AIM OF THE TASK: Reproduce, word for word, the passage of the film review below from "Because we are" up to and including "about to execute.".

Walking With the Enemy

Posted on April 24, 2014 at 6:00 pm

Why do we keep making movies about the Holocaust?

Because we are still trying to understand one of the most shocking, inhumane tragedies in history. Because it is the essence of heightened, dramatic storylines, with the most depraved real-life villains, the bravest heroes, and the direst moral dilemmas, the most devastating sacrifices. Because we have to ask ourselves, “What would I do?”

And because there are still stories left to tell. “Walking With the Enemy” is inspired by the true story of Pinchas Tibor Rosenbaum, a Hungarian student who escaped from a labor camp to help the “Glass House” workers forging Swiss citizenship papers to get Jews out of the country. He impersonated an SS officer to rescue Jews they were about to execute.

This first movie from the brand new Liberty Studios and first-time director Mark Schmidt is a tense and exciting story of a part of the Holocaust not widely known.  Because Hungary’s Regent (played by Sir Ben Kingsley) made an alliance with Germany, the Nazis did not interfere with the country or its Jewish citizens for the first years of World War II.  “I aligned Hungary with what I thought was the lesser of two evils.”  walking with the enemy

But then, as Germany started to be hemmed in by the Allied forces, it took over Hungary and began to send Jews to labor camps and concentration camps.  A heroic Swiss diplomat named Carl Lutz (played by William Hope) was given permission to issue 8000 passes to Hungarian Jews with family in Switzerland.  He managed to get those passes to tens of thousands, who were able to escape the Nazis.

SOURCE DATA:
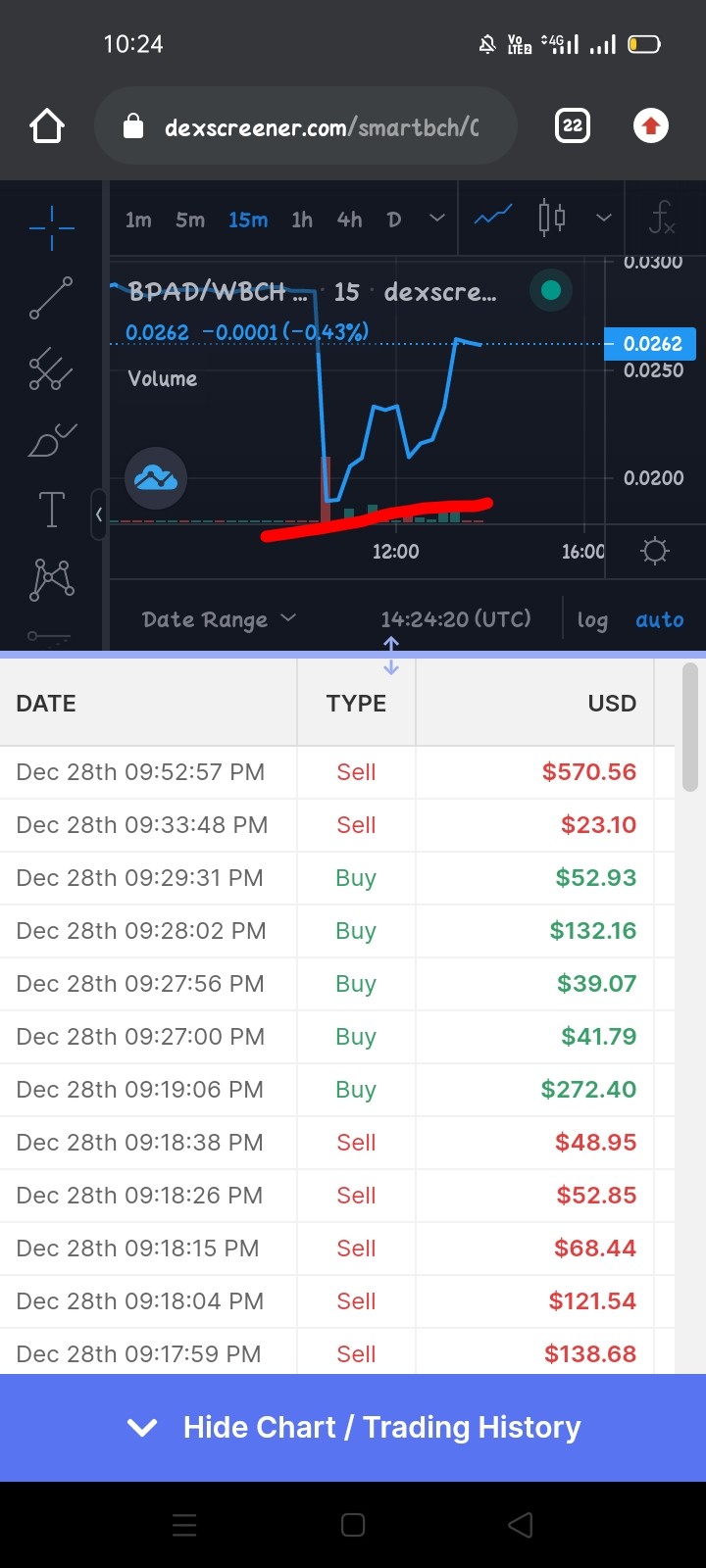The height and width of the screenshot is (1568, 706).
Task: Switch to the 1h timeframe
Action: pyautogui.click(x=302, y=220)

RESPONSE TO THIS TASK:
Because we are still trying to understand one of the most shocking, inhumane tragedies in history. Because it is the essence of heightened, dramatic storylines, with the most depraved real-life villains, the bravest heroes, and the direst moral dilemmas, the most devastating sacrifices. Because we have to ask ourselves, “What would I do?”

And because there are still stories left to tell. “Walking With the Enemy” is inspired by the true story of Pinchas Tibor Rosenbaum, a Hungarian student who escaped from a labor camp to help the “Glass House” workers forging Swiss citizenship papers to get Jews out of the country. He impersonated an SS officer to rescue Jews they were about to execute.